А началось — не с указа. Раньше. Четыре года народы резали друг друга — немцы русских, русские немцев, французы, турки, все — всех. Сколько погибло? Сколько душ загублено? И от этого — началось. Может — от этого. Может, небо стало серым не случайно, и то, что хлынуло, хлынуло туда, где резали дольше всего. А потом мы продолжили. Внутри. Свои от чужих, православные от прочих, верующие от неверующих. Распутин видел: в церкви побежали не к Богу — от страха. Страх требовал виноватых, списков, порядка. Церковь дала — потому что умела. Он позволил — потому что работало. И то, от чего бежали, вошло не через фронт. Через тыл. Через циркуляры и справки и слово мелом на ставне.

И в затылке — когда стало легче? Зубы — когда перестали ныть? Не заметил. Мысль шла — ровная, дневниковая, факт за фактом, как пишешь в тетрадь: число, погода, что подписал, — и где-то между мостом и муллой тяжесть просела, как вода уходит из ванны: не видно, но уровень ниже.

Николай сидел на полу, на битом стекле, в шинели, с лошадкой в руке, и мысль дошла до конца.

Открыть мечети. Открыть синагоги. Отменить перераспределение. Остановить церковные суды. Не потому что добрый. Не потому что справедливый. Потому что мулла работает. Потому что мост держит. Потому что эти двенадцать — русские и нерусские, с крестами и без крестов — висят одинаково, и тому, что их подняло, нет дела до веры.

Не план. Направление. Первый шаг — а за ним Феофан, Синод, Александра, генералы. Машина, которую сам построил. Которая не послушается. Но шаг — ясный.

Лошадка в руке. Холодное дерево, затёртые бока, сломанное ухо. Кто-то вырезал её ножом — вечерами, при лампе, стружка на пол, — для ребёнка, который рисовал солнце на стене.

Встал.

Колени хрустнули — когда опустился на них, не помнил. Стекло впилось в шинель, оставило мелкие следы на ткани. Лошадку положил на матрас, рядом с тем местом, где стояла кровать. Туда, где ребёнок мог бы найти.

Вышел на улицу. Свет не изменился — тот же ровный, без направления, без тени. Сколько просидел внутри — не знал. Может, минуту. Может, час. Папиросы в кармане, но не закурил.

На площади — тела. Те же, в тех же позах, на той же высоте. Старик над колодцем. Мужчина над забором. Женщина — руки раскинуты, как будто обнимала.

Мальчик у церковного двора.

Николай шёл через площадь и смотрел вверх. Не отворачивался — смотрел, как смотрят на то, что обязан видеть: прямо, открыто, не щурясь. Лицо то же — бледное, прямое. Руки в перчатках вдоль тела. Крест на груди — холодный. Не ледяной, как час назад. Холодный.

Мальчик — тот, что у церковного двора, ниже других, — дёрнулся.

Николай остановился.
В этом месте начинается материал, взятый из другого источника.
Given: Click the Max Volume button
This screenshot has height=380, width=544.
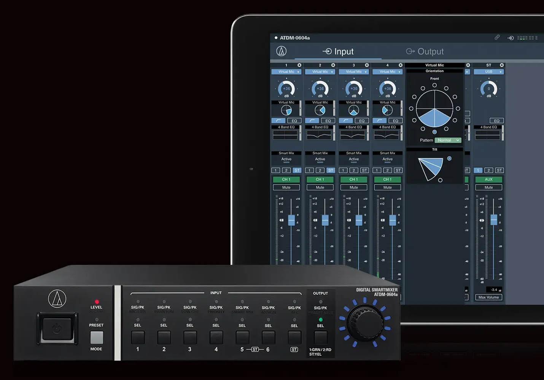Looking at the screenshot, I should pyautogui.click(x=488, y=297).
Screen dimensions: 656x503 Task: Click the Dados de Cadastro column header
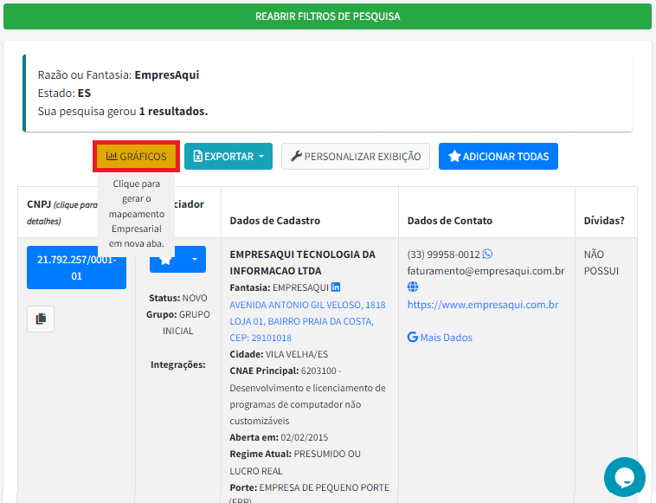pyautogui.click(x=274, y=221)
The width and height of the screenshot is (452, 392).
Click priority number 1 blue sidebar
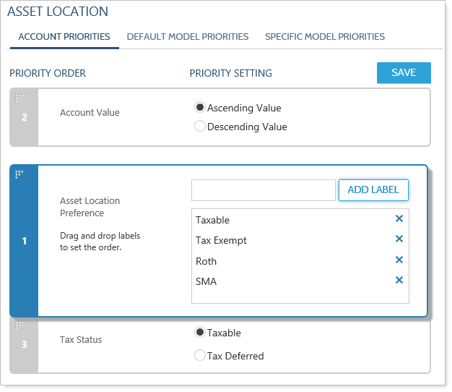24,241
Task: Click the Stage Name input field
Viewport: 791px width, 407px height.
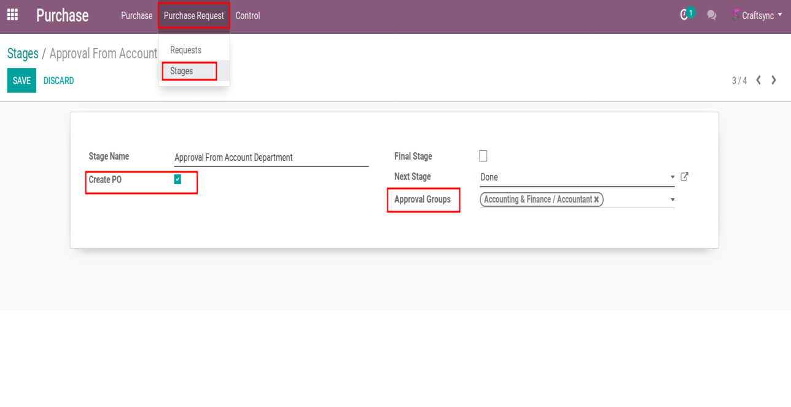Action: (271, 158)
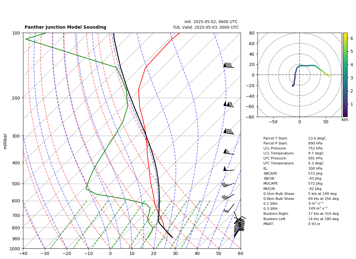Click the millibar y-axis label
Image resolution: width=356 pixels, height=259 pixels.
[5, 142]
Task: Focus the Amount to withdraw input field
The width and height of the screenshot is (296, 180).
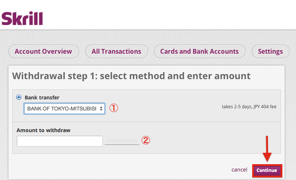Action: [60, 141]
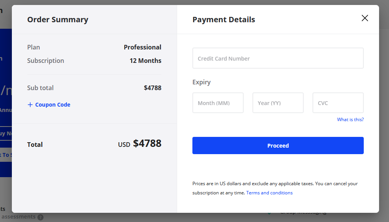Click the Sub total $4788 value
Screen dimensions: 389x222
point(152,88)
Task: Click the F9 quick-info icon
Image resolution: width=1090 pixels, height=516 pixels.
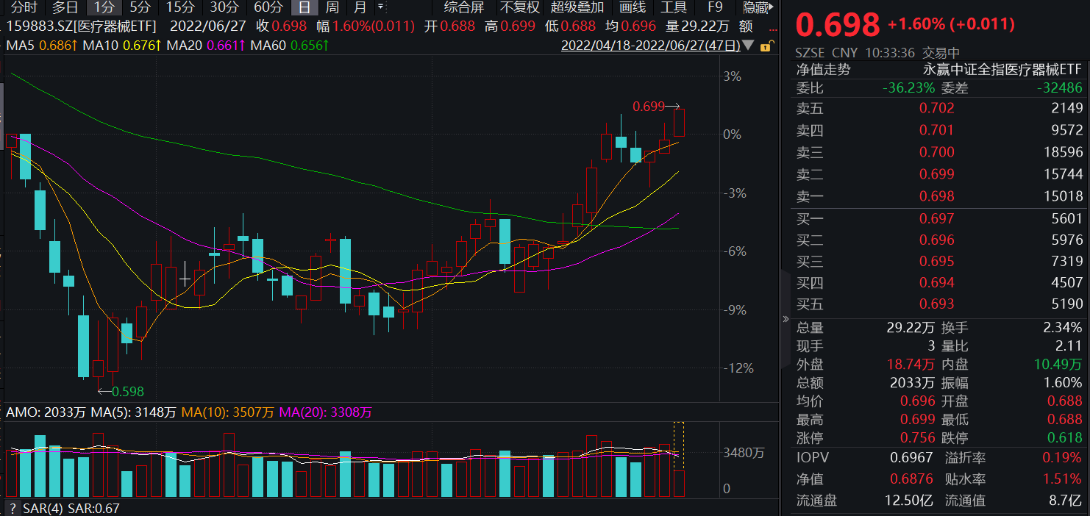Action: pyautogui.click(x=713, y=9)
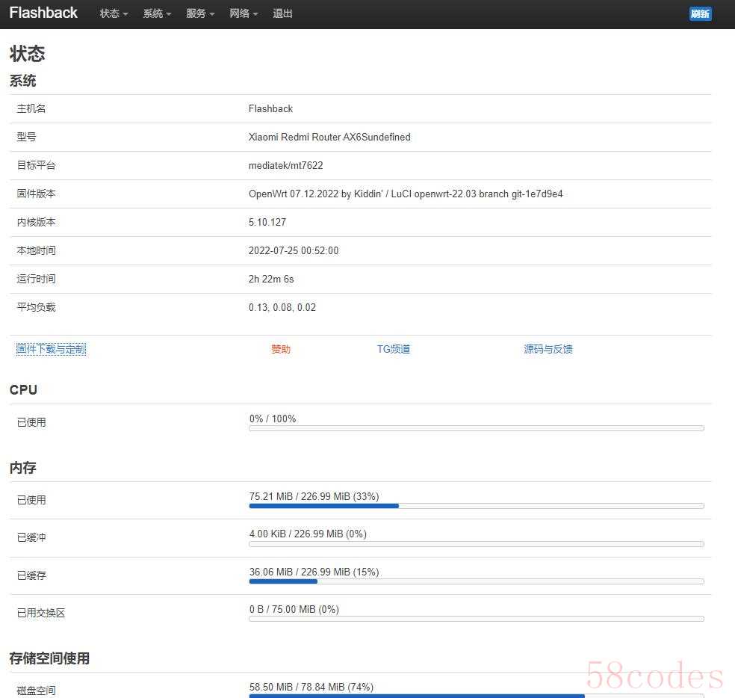Click the memory 已使用 progress bar
Image resolution: width=735 pixels, height=698 pixels.
(476, 506)
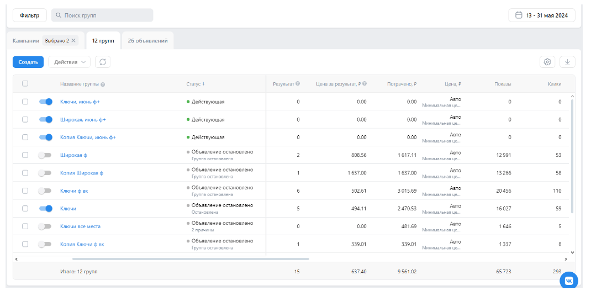
Task: Remove the Выбрано 2 campaign filter
Action: [73, 41]
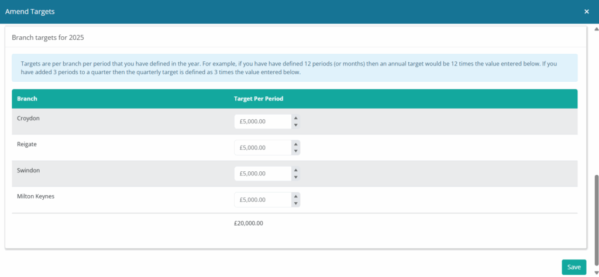599x277 pixels.
Task: Increase Swindon target with up arrow
Action: coord(296,170)
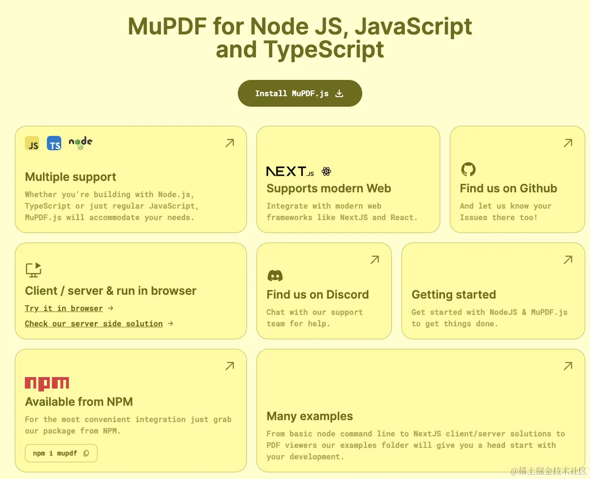Select the Supports modern Web heading
The height and width of the screenshot is (479, 590).
coord(329,189)
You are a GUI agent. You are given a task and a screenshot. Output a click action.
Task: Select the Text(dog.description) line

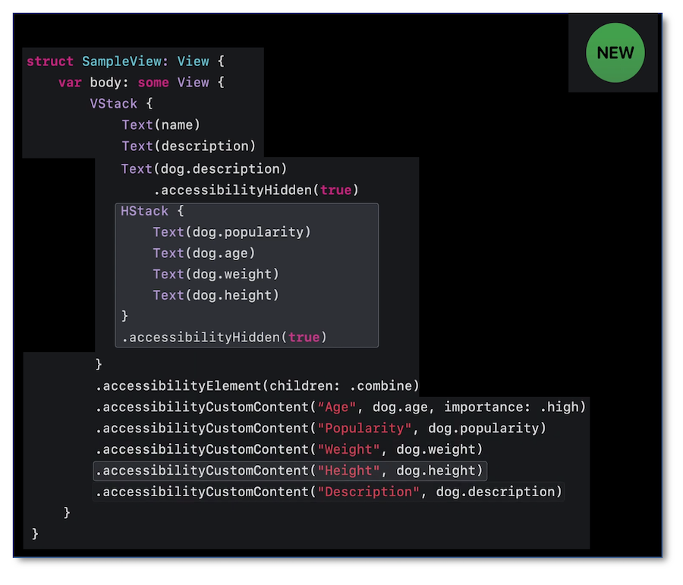(204, 168)
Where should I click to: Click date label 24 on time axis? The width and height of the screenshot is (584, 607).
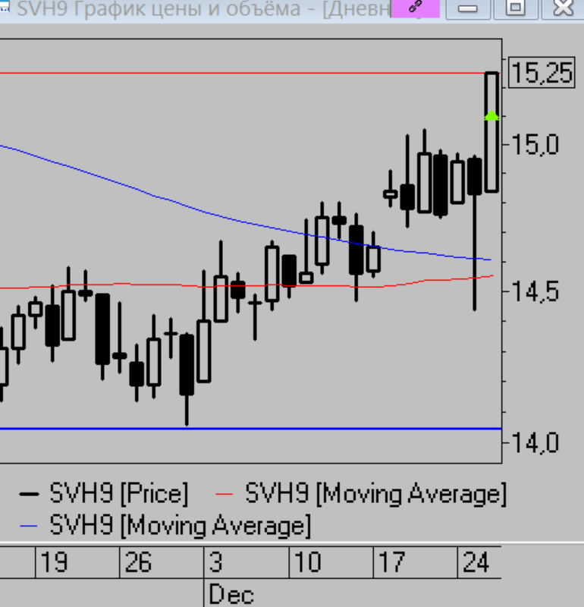[476, 564]
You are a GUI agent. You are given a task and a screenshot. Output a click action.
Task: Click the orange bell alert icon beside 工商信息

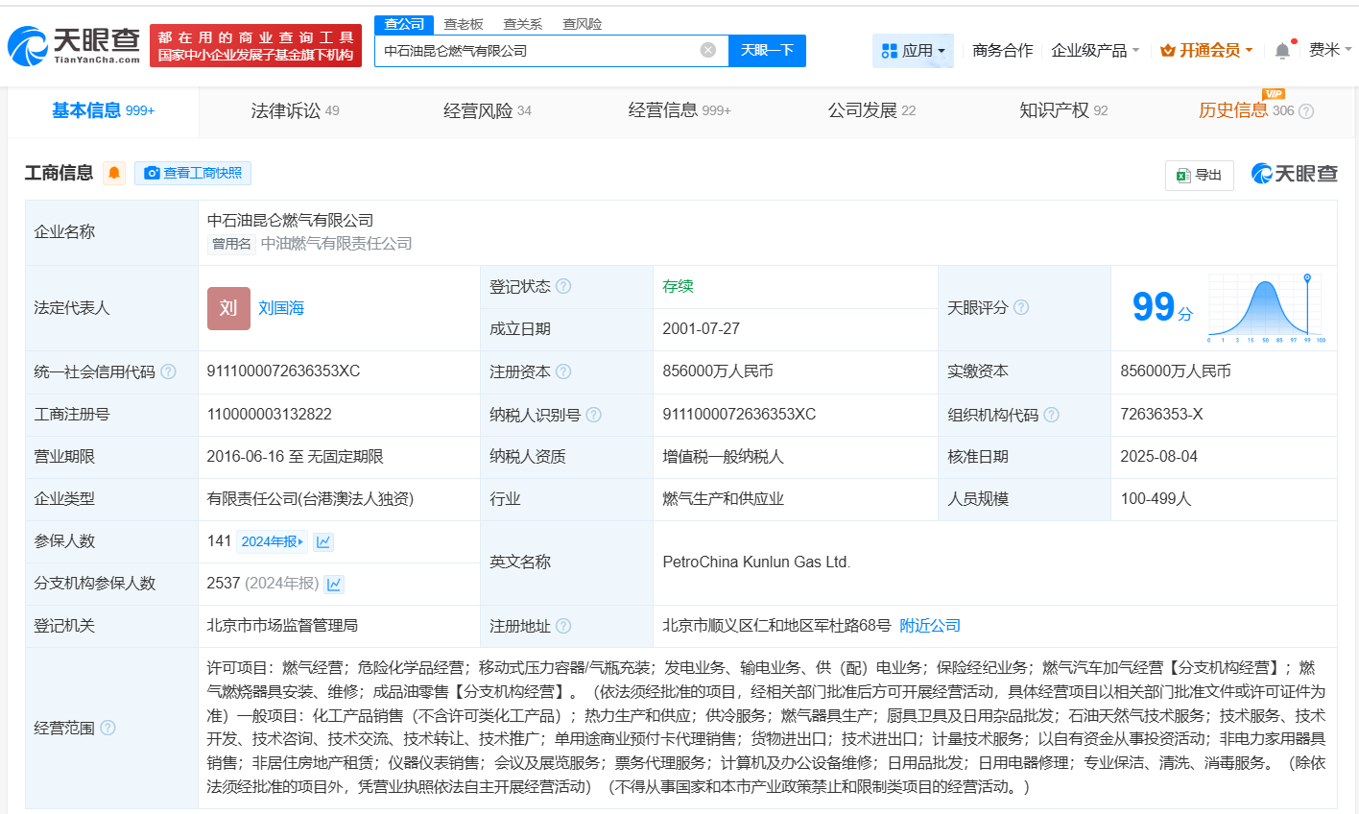click(114, 173)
Стоял — не дышал, не моргал. Смотрел.

Висел неподвижно. Руки раскинуты. Горки на ладонях — белые, ровные. Ничего не шевелилось. Ветра не было. Не было и до того.

Показалось.

Пошёл дальше. К краю площади, к улице, по которой пришёл. Снег под сапогами — тот же скрип, глухой, ватный, единственный звук в городке. Мордвинов стоял там же, у стены. Лицо землистое, руки в карманах, плечи подняты к ушам. Увидел Николая — выпрямился, шагнул навстречу, рот открыл.

Николай покачал головой. Не сейчас.

Шли обратно молча. По улице, мимо провалов, мимо целых домов с заколоченными ставнями, мимо мезузы на косяке, мимо занавески, которая не шевелилась. Давление — то, от которого ныли зубы и мутнело в голове, — стояло вокруг, в воздухе, в стенах, в снегу, но Николай шёл через него, как шёл по дышащему мосту под Болградом: не потому что не страшно, а потому что надо.

У околицы — автомобиль. Кегресс за рулём, в той же позе, руки на руле. Мотор молчал. Кегресс смотрел на Николая — коротко, оценивающе, как смотрят на человека, который вышел оттуда, откуда не выходят. Завёл мотор.

Сели. Двери хлопнули. Автомобиль тронулся, развернулся на поле, выехал на просёлок. Берёзы сомкнулись над дорогой, потом разошлись. Поле, тракт, колея.

Мордвинов молчал. Николай молчал. Кегресс вёл ровно, по колее, не оборачиваясь.

Через десять вёрст Николай достал дневник — маленький, в кожаном переплёте, с карандашом на петельке. Открыл. Карандаш в руку. Перчатку снял — правую, одну.

Рука не дрожала.

«18 января. Ездил в Белыничи. Видел. Надо менять.»

Последних двух слов раньше не писал. Закрыл. Убрал.